Your blog title should reflect your topic. If you want your own name to be the blog title, or you’ve chosen a title where the subject is not obvious, add a sub-title. For example:
STEVIE H SIMPSON
A Chocoholic Fights the Flab
PUSHING UP DAISIES
An Ageing Gardener’s View of Life
For a personal blog, your domain could be your own name with .com after it. If you’re blogging to promote yourself as a writer, actor, photographer etc., you should definitely choose it.
But it may not be ideal if you’re blogging with a partner, or you’ve chosen a different name for your online identity because you want to keep your privacy, or if your name is hard to spell.

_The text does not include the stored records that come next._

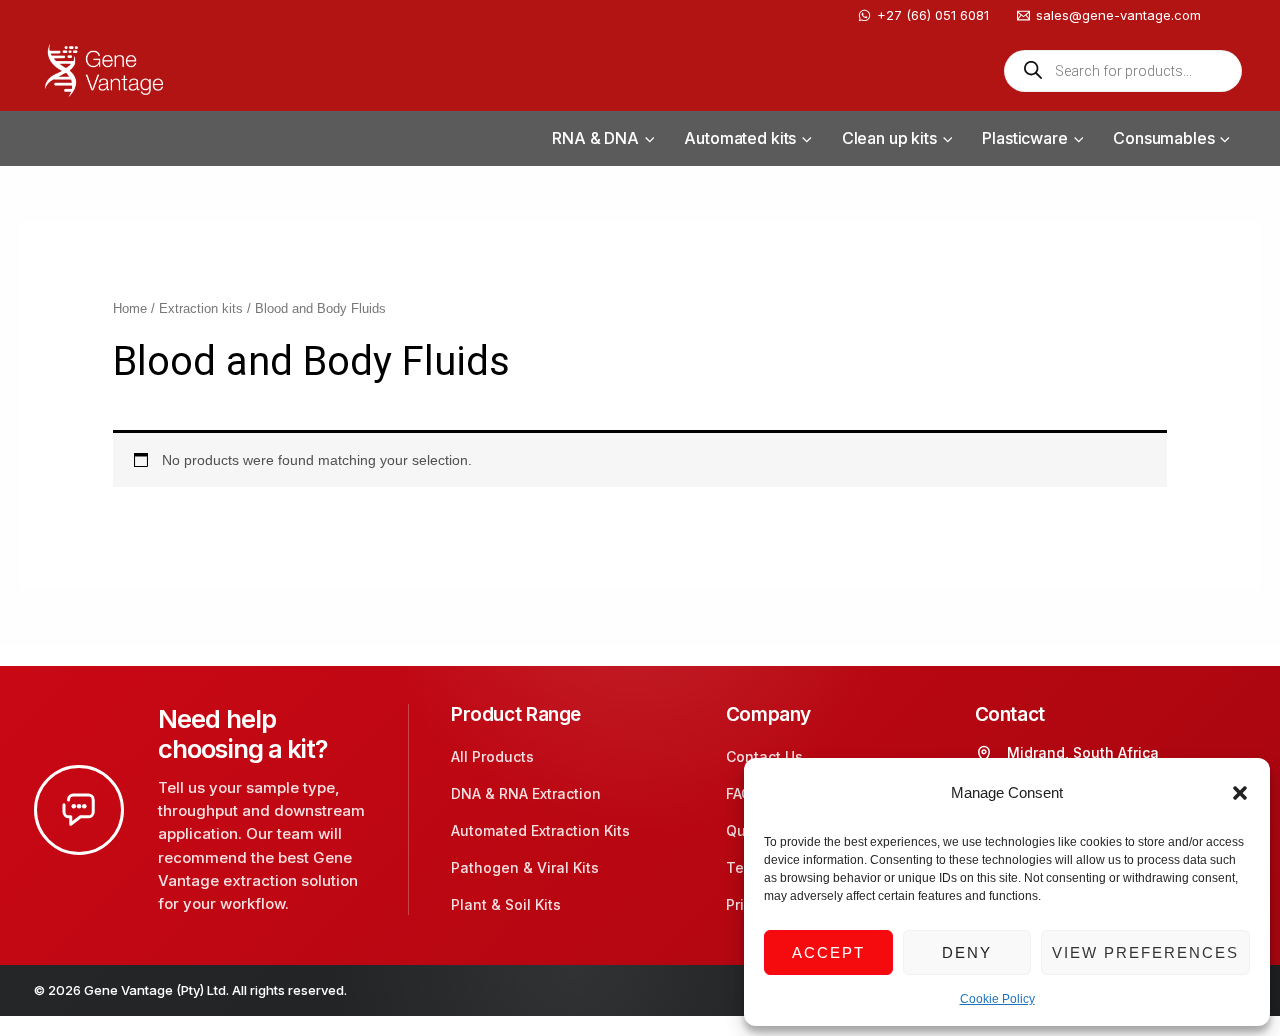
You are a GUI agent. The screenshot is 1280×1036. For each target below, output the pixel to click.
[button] (1240, 793)
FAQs (743, 793)
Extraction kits (201, 308)
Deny (967, 952)
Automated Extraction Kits (540, 830)
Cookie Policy (997, 999)
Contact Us (764, 756)
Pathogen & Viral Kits (525, 867)
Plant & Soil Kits (506, 904)
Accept (828, 952)
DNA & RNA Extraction (526, 793)
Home (130, 308)
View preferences (1145, 952)
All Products (492, 756)
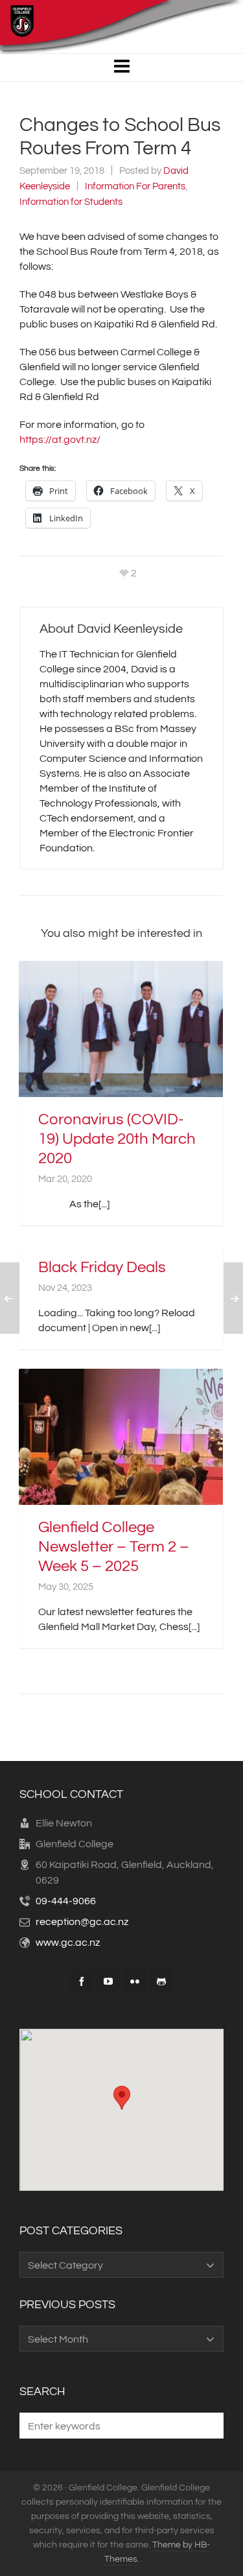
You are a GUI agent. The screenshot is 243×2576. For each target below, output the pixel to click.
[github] (161, 1981)
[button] (207, 2426)
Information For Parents (135, 186)
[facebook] (81, 1981)
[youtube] (108, 1981)
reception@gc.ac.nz (82, 1922)
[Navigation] (121, 67)
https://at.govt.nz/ (59, 439)
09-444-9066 (66, 1901)
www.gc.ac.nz (68, 1942)
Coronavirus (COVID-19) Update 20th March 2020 (117, 1138)
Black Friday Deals (102, 1267)
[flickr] (134, 1981)
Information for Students (70, 202)
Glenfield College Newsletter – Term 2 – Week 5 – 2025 (113, 1546)
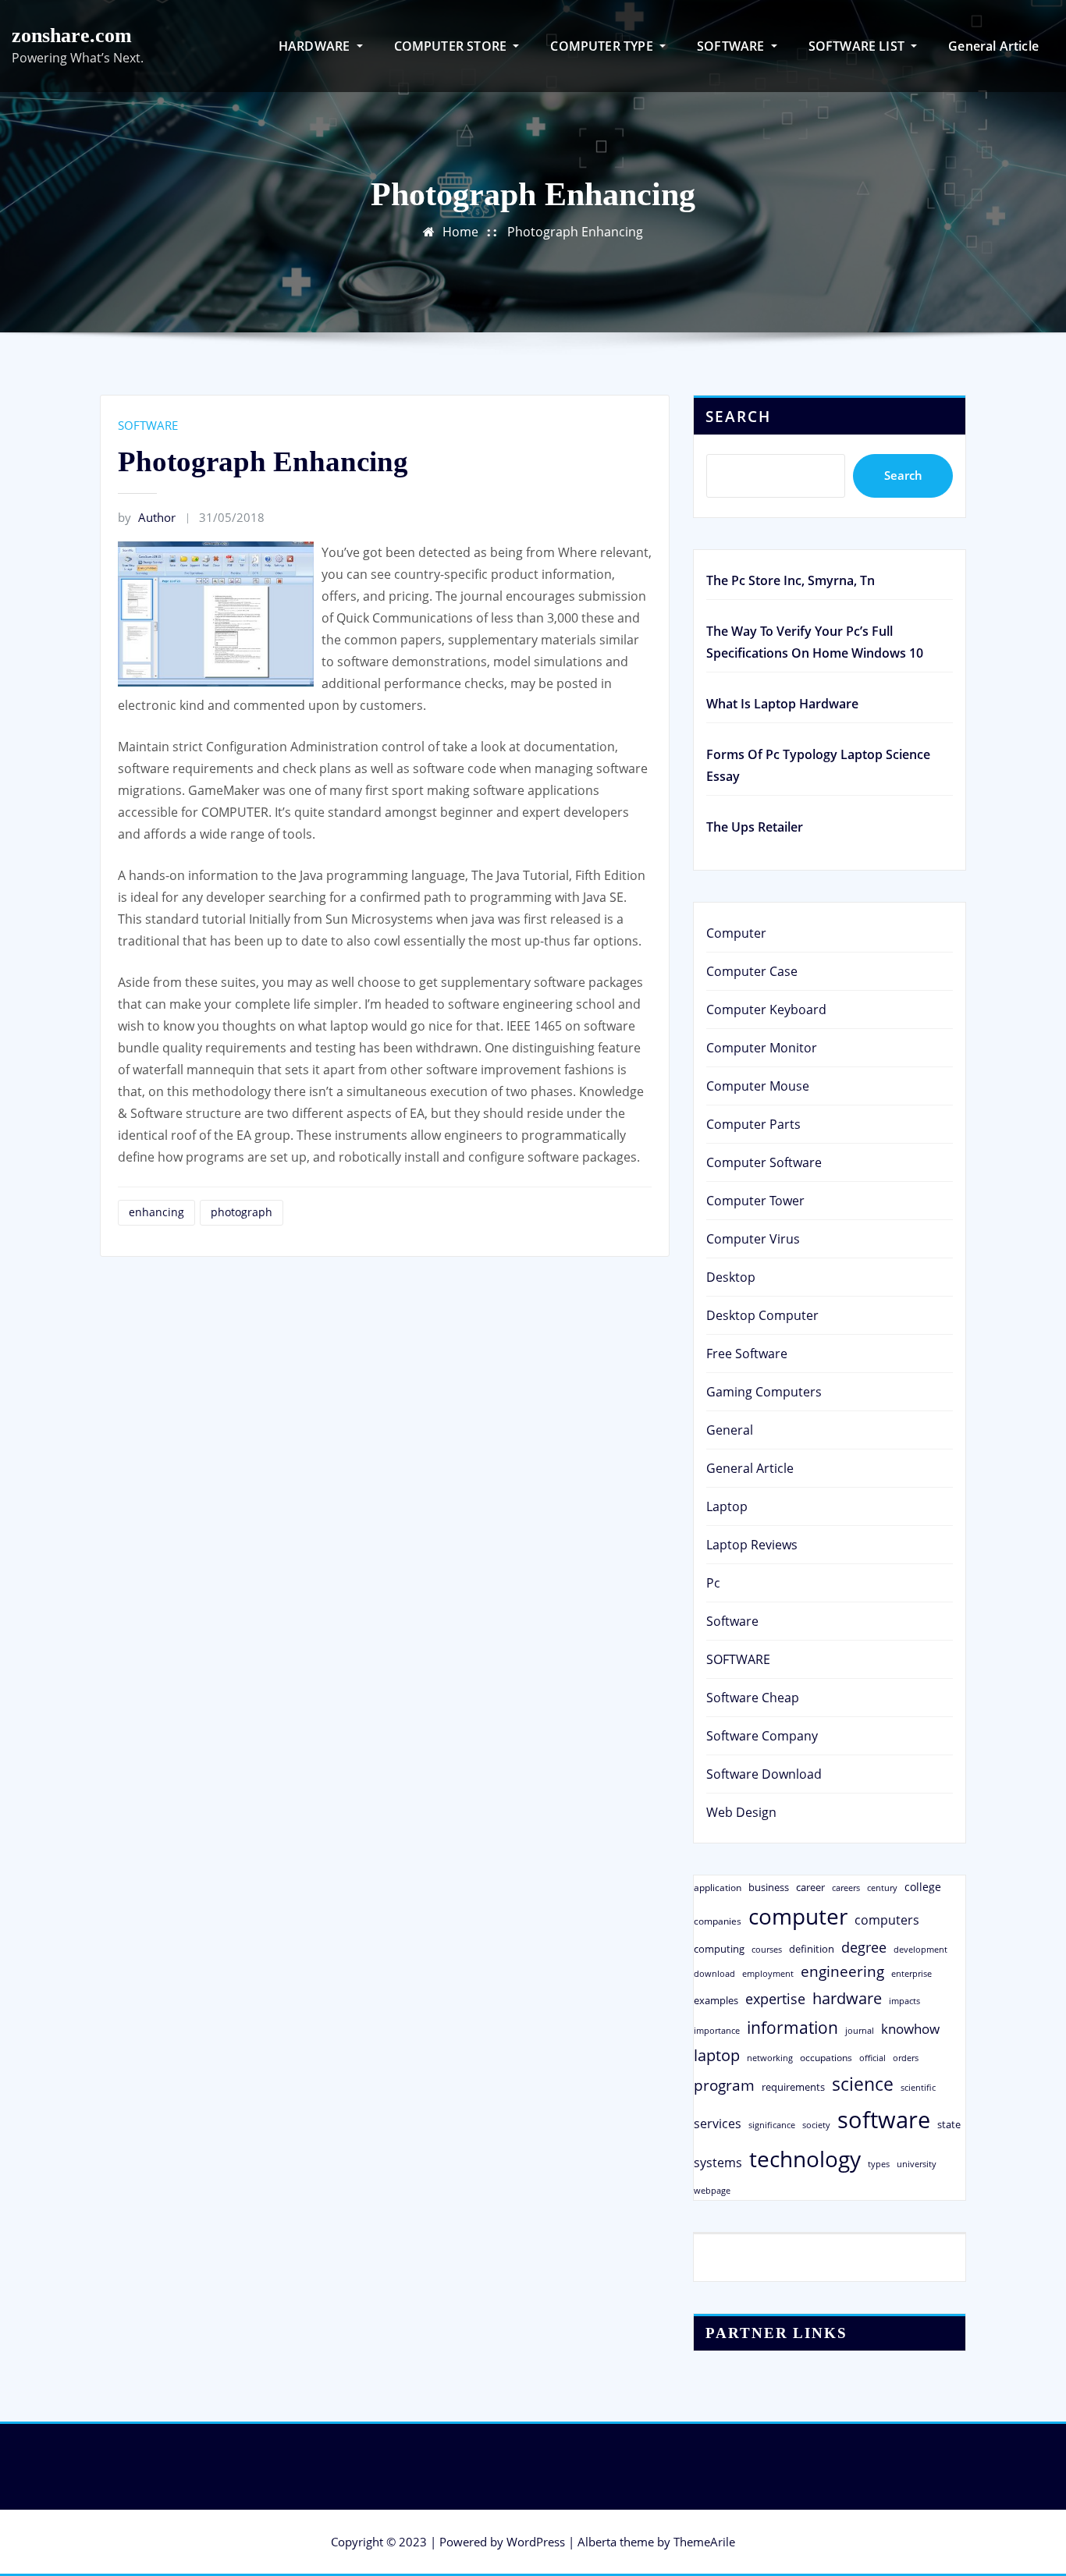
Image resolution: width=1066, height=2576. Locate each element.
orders (906, 2057)
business (768, 1887)
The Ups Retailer (754, 827)
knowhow (910, 2028)
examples (716, 2000)
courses (767, 1949)
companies (717, 1921)
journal (859, 2030)
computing (719, 1949)
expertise (775, 1998)
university (916, 2164)
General (729, 1430)
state (949, 2124)
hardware (847, 1998)
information (792, 2027)
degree (864, 1947)
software (883, 2119)
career (810, 1887)
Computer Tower (755, 1200)
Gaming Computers (764, 1391)
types (879, 2164)
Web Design (741, 1812)
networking (770, 2057)
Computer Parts (753, 1124)
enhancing (156, 1212)
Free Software (746, 1353)
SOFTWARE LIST (858, 46)
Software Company (762, 1735)
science (863, 2084)
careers (846, 1887)
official (872, 2058)
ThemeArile (704, 2541)
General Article (993, 46)
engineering (842, 1971)
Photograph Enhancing (575, 231)
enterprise (911, 1973)
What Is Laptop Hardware (782, 703)
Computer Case (752, 971)
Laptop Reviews (752, 1544)
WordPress (535, 2541)
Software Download (764, 1774)
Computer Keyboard (766, 1009)
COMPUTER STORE (452, 46)
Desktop (730, 1277)
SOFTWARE (732, 46)
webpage (712, 2190)
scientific (918, 2087)
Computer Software (764, 1162)
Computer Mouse (757, 1086)
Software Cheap (752, 1697)
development (920, 1949)
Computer (736, 933)
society (816, 2125)
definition (811, 1949)
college (922, 1886)
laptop (717, 2055)
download (714, 1973)
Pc (713, 1582)
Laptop (727, 1506)
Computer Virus (753, 1238)
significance (771, 2125)
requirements (793, 2087)
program (724, 2085)
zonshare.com (72, 35)
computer (797, 1916)
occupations (826, 2057)
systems (718, 2162)
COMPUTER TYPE (603, 46)
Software (732, 1621)
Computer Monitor (761, 1047)
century (882, 1887)
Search (738, 416)
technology (805, 2158)
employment (768, 1973)
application (717, 1887)
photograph (241, 1212)
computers (887, 1919)
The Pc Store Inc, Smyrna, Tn (790, 580)
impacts (904, 2001)
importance (717, 2030)
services (717, 2123)
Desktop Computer (762, 1315)
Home (460, 231)
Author (147, 517)
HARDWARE (316, 46)
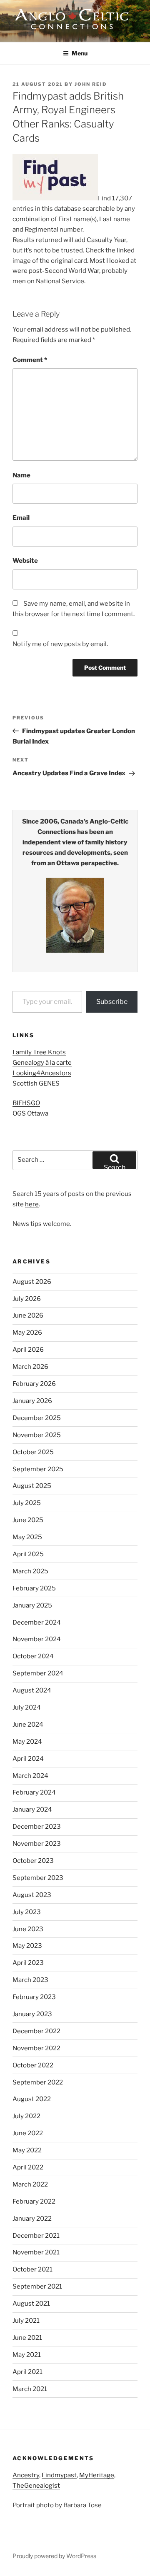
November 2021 (36, 2252)
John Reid (91, 84)
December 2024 (36, 1622)
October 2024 (33, 1656)
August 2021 (31, 2303)
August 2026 (31, 1282)
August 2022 (31, 2099)
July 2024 (26, 1707)
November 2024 (36, 1639)
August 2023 (31, 1895)
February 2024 (34, 1792)
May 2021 (26, 2355)
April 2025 (28, 1554)
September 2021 (37, 2286)
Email (21, 518)
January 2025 (32, 1605)
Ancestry (25, 2475)
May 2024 (27, 1741)
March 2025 (30, 1571)
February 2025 (34, 1588)
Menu (80, 53)
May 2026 (27, 1332)
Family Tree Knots (39, 1052)
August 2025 (31, 1486)
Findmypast (59, 2475)
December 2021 (36, 2235)
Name (21, 475)
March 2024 (30, 1776)
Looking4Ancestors (41, 1073)
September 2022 (37, 2082)
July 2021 (26, 2320)
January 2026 (32, 1401)
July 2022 (26, 2116)
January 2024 (32, 1809)
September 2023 (37, 1878)
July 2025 (26, 1503)
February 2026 (34, 1384)
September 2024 (37, 1673)
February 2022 (33, 2201)
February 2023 (34, 1997)
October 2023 (33, 1861)
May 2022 (27, 2150)
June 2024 (27, 1724)
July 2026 (26, 1299)
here (32, 1204)
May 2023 (27, 1945)
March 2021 (29, 2389)
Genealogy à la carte (42, 1062)
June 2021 (27, 2337)
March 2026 (30, 1366)
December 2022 (36, 2031)
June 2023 (27, 1929)
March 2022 (30, 2184)
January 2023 (32, 2014)
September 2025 (37, 1469)
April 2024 (28, 1758)
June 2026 (27, 1315)
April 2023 (28, 1963)
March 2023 (30, 1980)
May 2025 (27, 1537)
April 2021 (27, 2372)
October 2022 (32, 2065)
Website (25, 560)
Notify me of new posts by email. (60, 644)
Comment (29, 360)
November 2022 (36, 2048)
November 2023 (36, 1843)
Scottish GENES (36, 1083)
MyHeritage (96, 2475)
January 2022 (32, 2218)
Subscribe (112, 1002)
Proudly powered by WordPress (54, 2555)
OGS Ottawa (30, 1113)
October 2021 (32, 2269)
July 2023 (26, 1912)
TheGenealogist (36, 2485)
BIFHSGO (26, 1103)
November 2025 (36, 1435)
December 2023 (36, 1826)
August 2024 (31, 1690)
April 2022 (27, 2167)
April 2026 (28, 1349)
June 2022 (27, 2133)
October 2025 (33, 1452)
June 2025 (27, 1520)
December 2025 (36, 1418)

For a niche blog, choosing your blog title as a domain name is often a better idea than using your own name. For instance, if you’ve decided to write a blog called Movie Maniac, posting reviews of your favourite movies, then moviemaniac.com would be a smarter choice than katiesmith.com.
You may find your preferred domain name is already taken. Don’t be tempted to go for something like moviemaniac99.com – domain names aren’t like email addresses. This is your unique online identity, and if someone else is already writing about movies under that name, you’ll need to choose something else.
Choose how your blog looks
In almost every case, a plain, simple appearance with the main text on a light-coloured background will keep your readers on the page longer. White text on black and garish bright red or yellow can have a strong immediate impact, but it’s painful on the eyes.
Snazzy, hard-to-read fonts, heavily-patterned backgrounds and takes-half-an-hour-to-load flashing images look so 1990s!
In particular, ensure your blog has a large, clear title. If readers don’t know where they are, how will they find your next blog post?
Set the categories for your blog
If you do this before you start, instead of constantly adding more categories when something doesn’t fit, you’re more likely to stay focused on your topic. Ensure your blog has a Menu so readers can find the categories which interest them.
Avoid having a category called ‘Other’, ‘Thoughts’ or ‘Random Bits’. If your posts don’t fit under one of your categories, they don’t belong on your blog.
Create your Home page
You can set up your blog so your Home page shows your most recent blog posts, or have a static Home page which shows the same information all the time, perhaps explaining the background to your blog and why you started blogging. Don’t confuse this with your About page, though – until your readers have read some of your fascinating writing, they won’t care about you as a person and want to know all about you.
Write your About page
Include a photo of yourself and two or three short paragraphs about your life – not your entire autobiography, but some relevant background history that relates to your blog topic. If your blog is to promote yourself as a person, such as an aspiring actor, jobseeker or freelance writer, include information about the experience and skills you can offer.
Plan your blog content
Woo-hoo! You’re now ready to write your first blog post!